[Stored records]
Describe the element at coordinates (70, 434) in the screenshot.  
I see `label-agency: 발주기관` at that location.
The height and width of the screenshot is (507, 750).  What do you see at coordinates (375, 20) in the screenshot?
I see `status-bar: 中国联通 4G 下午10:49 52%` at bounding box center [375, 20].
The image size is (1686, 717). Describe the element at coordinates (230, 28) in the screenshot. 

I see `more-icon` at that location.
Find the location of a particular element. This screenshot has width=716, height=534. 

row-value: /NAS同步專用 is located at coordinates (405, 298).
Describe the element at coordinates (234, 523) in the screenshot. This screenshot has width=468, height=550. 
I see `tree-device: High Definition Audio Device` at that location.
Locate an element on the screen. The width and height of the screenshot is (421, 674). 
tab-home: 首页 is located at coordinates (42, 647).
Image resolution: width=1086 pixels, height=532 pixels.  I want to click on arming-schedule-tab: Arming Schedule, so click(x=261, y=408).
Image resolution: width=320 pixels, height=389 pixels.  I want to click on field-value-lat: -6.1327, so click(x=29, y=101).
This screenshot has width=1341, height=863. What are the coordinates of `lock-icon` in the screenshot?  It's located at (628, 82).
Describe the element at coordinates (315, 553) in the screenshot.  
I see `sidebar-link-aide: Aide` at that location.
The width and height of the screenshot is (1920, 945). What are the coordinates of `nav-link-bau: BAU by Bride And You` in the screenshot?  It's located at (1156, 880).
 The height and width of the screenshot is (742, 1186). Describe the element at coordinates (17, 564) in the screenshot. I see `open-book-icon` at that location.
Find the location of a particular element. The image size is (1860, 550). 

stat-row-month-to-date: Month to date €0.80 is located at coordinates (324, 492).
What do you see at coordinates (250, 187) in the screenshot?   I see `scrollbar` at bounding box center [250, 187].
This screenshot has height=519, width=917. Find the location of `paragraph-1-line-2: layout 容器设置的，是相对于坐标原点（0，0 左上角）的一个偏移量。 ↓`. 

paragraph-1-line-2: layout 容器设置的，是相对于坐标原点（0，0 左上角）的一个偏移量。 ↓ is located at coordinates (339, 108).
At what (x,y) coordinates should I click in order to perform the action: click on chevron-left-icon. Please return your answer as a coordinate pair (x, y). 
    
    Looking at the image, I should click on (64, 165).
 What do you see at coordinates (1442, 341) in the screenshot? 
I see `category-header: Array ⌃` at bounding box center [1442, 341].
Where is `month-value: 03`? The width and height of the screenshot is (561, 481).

• [DESCRIPTION OF THE TASK]: Extract every line of the data above and reproduce each one verbatim, with no changes.

• [EXERCISE OUTPUT]:
Describe the element at coordinates (70, 434) in the screenshot.  
I see `label-agency: 발주기관` at that location.
The height and width of the screenshot is (507, 750).  What do you see at coordinates (375, 20) in the screenshot?
I see `status-bar: 中国联通 4G 下午10:49 52%` at bounding box center [375, 20].
The image size is (1686, 717). Describe the element at coordinates (230, 28) in the screenshot. 

I see `more-icon` at that location.
Find the location of a particular element. This screenshot has width=716, height=534. 

row-value: /NAS同步專用 is located at coordinates (405, 298).
Describe the element at coordinates (234, 523) in the screenshot. This screenshot has width=468, height=550. 
I see `tree-device: High Definition Audio Device` at that location.
Locate an element on the screen. The width and height of the screenshot is (421, 674). 
tab-home: 首页 is located at coordinates (42, 647).
Image resolution: width=1086 pixels, height=532 pixels.  I want to click on arming-schedule-tab: Arming Schedule, so click(x=261, y=408).
Image resolution: width=320 pixels, height=389 pixels.  I want to click on field-value-lat: -6.1327, so click(x=29, y=101).
This screenshot has width=1341, height=863. What are the coordinates of `lock-icon` in the screenshot?  It's located at (628, 82).
Describe the element at coordinates (315, 553) in the screenshot.  
I see `sidebar-link-aide: Aide` at that location.
The width and height of the screenshot is (1920, 945). What are the coordinates of `nav-link-bau: BAU by Bride And You` in the screenshot?  It's located at (1156, 880).
 The height and width of the screenshot is (742, 1186). Describe the element at coordinates (17, 564) in the screenshot. I see `open-book-icon` at that location.
Find the location of a particular element. The image size is (1860, 550). 

stat-row-month-to-date: Month to date €0.80 is located at coordinates (324, 492).
What do you see at coordinates (250, 187) in the screenshot?   I see `scrollbar` at bounding box center [250, 187].
This screenshot has height=519, width=917. Find the location of `paragraph-1-line-2: layout 容器设置的，是相对于坐标原点（0，0 左上角）的一个偏移量。 ↓`. 

paragraph-1-line-2: layout 容器设置的，是相对于坐标原点（0，0 左上角）的一个偏移量。 ↓ is located at coordinates (339, 108).
At what (x,y) coordinates should I click in order to perform the action: click on chevron-left-icon. Please return your answer as a coordinate pair (x, y). 
    
    Looking at the image, I should click on (64, 165).
 What do you see at coordinates (1442, 341) in the screenshot? 
I see `category-header: Array ⌃` at bounding box center [1442, 341].
Where is `month-value: 03`? The width and height of the screenshot is (561, 481).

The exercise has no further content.